LYON COUNTY GENEALOGY

Ralph

Reprinted from Ink Spots
Doon Press
By Harold Aardema

When the roster of Doon's grand old characters is put down there will be Ralph. He is gone, gone these many years, but the memory of him lingers.

Ralph is special in my memory. He was our own Westside character. I can only remember him as an old man, old Ralph. I can see him now in mind's eye, walking by on a summer day. He did not dress like the beautiful people. He wore a red handkerchief under his cap to safeguard his neck against the mosquitoes. He was forever puffing on his pipe, the lid on a penny box of matches slipped over the fire bowl as a chimney. The pipe seemed to propel him, like a little locomotive. Slightly bowed, he plowed into the chore of getting home for he was then in his late years.

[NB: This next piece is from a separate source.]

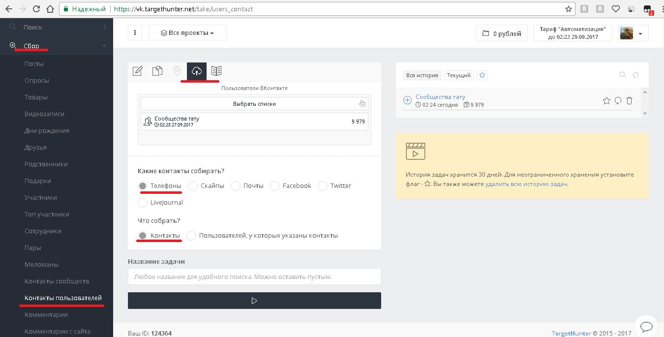Screen dimensions: 664x337
Task: Click the Название задачи input field
Action: point(254,276)
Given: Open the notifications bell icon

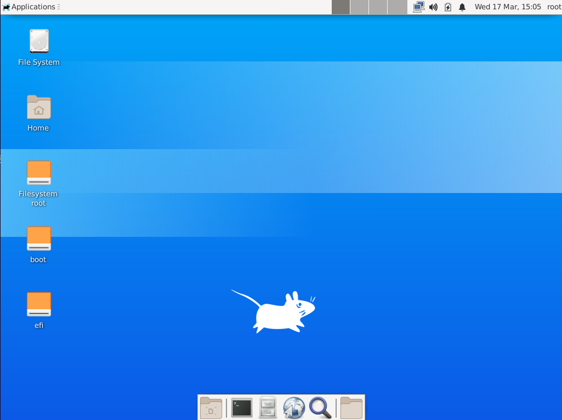Looking at the screenshot, I should click(462, 7).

Home to Ralph was his jungle two blocks north of the lumberyard. He loved nature, like in trees and shrubs, and he let her have her wild way. Over the years his domain became a tangle of brush and forest. In late spring lilacs, honeysuckle and peonies blossomed and there were beds of iris. A narrow beaten path ended at his shack. It was a scene like out of a dream.

Few were welcomed into his dwelling. Ralph was a private person. He was friend of the family so I received that special accord which included an occasional visit inside the shack. The shack was a single room maybe 12 x 12 feet, with an earthen floor, constructed of scrap lumber and allowing the light of day through one small window to the east. A lean-to was built to the west for things saved and stored. The shack was furnished with a small table, a single chair, a small potbelly stove for heating and cooking. He slept on a bedroll on the floor. There was a cupboard of sorts and that was all. All, except for the stacks of newspapers for Ralph loved to read and save newspapers. He had no electricity, no running water.

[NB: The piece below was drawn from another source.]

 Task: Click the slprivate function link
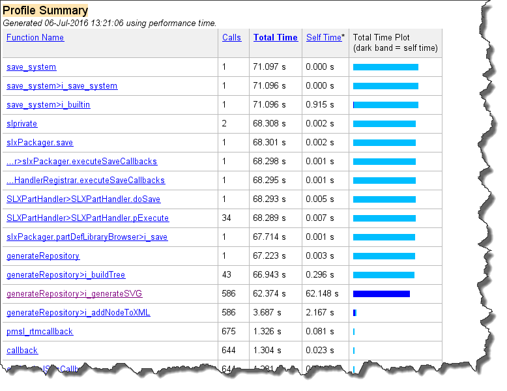click(x=22, y=124)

When the sun was high in the sky in summer he lived mostly out of doors. He cooked on a crude fireplace. He slept on a bedspring on a bedroll six feet off the ground, suspended between trees. It was his firm belief that four hours of sleep in the open equaled the regenerative power of eight in bed in the stale indoors. There high among the trees in his bedspring hammock he slept for as many months as he could, except when it stormed. There in his "island jungle on the Westside of Doon town.

Ralph kept a big garden. It included such delights as asparagus and strawberries and the Aardema table was enriched with both. I rarely dig into a mess of asparagus without thinking kindly of this old man who provided us this prize among the greens.

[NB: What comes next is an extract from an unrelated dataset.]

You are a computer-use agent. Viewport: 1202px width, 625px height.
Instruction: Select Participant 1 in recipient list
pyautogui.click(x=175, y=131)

Ralph was not rich. He had no "slips of paper from the bank;" but then his needs were few and simple.

He was both a simple and a complicated man. I knew him in my childhood and teens and then lost him in later years. I suspect he was a deeper man than most thought. He was once married and sired and reared children, I was told, but that part of his life I did not know. I sense there was an untold story in Old Ralph. He was an enigma, like one of his worn sayings hinted, "Never mind."

I would like to put flesh on his bones and life back into him and to have that special visit we might have but never had.